We’ve come a long way since William Wordsworth defined poetry as emotion recollected in tranquility—perhaps too far, as can be seen in Ketner’s second collection. Ketner, a National Poetry Series winner for
[White], calls their latest collection a grimoire, or spell book, explaining that they used an Ouija board technique to arrive at their content. Derived from William Shakespeare’s 154 sonnets, Ketner’s work consists in titling each of these sonnetlike presentations after the first line of a Shakespearean sonnet and then sending the Bard’s 14 lines to an anagramming site that arranges the letters in each line into new words. Take for example, Sonnet 18: “Shall I Compare Thee to a Summer’s Day.” Its first line: “Thou art more lovely and more temperate,” becomes “my amateur she-hair, salt-scooped-elm.” Or look at Shakespeare’s Sonnet 104, “To Me Fair Friend You Never Can Be Old.” With Ketner’s anagram method, its first line, “For as you were when first your eye I eyed,” transforms to “foam endured—veil cronebone, fray it.”

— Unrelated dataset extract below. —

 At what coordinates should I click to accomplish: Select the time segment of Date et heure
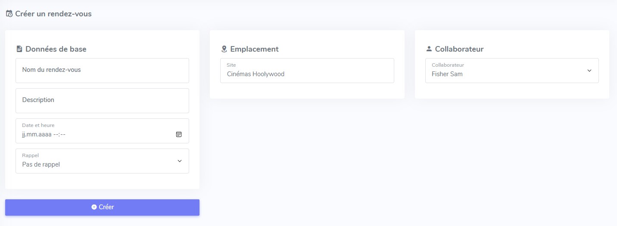click(59, 134)
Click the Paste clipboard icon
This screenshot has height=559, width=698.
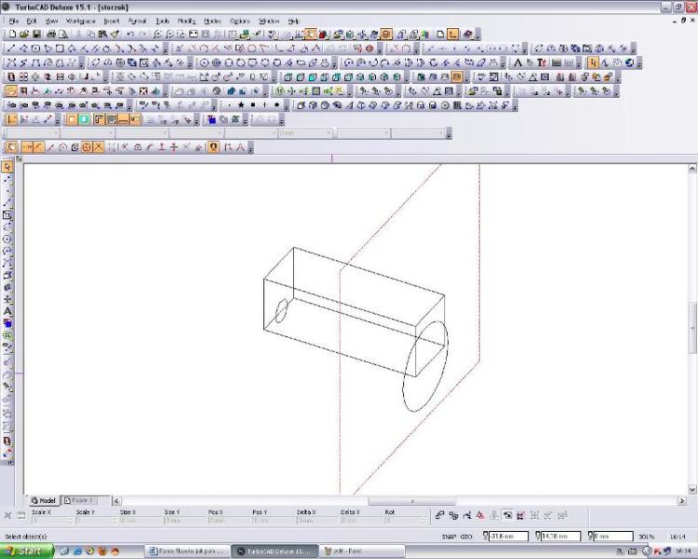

CORRECTION: This review originally used the wrong pronouns for Ketner and misstated how many books they’ve published. LJ regrets the error.
VERDICT There’s an artfulness of intention behind this work, but placing these anagrammed lines beside those of Shakespeare doesn’t enhance it. Ketner may have discovered an ingenious technique, but unfortunately their method does not result in ingenious poetry.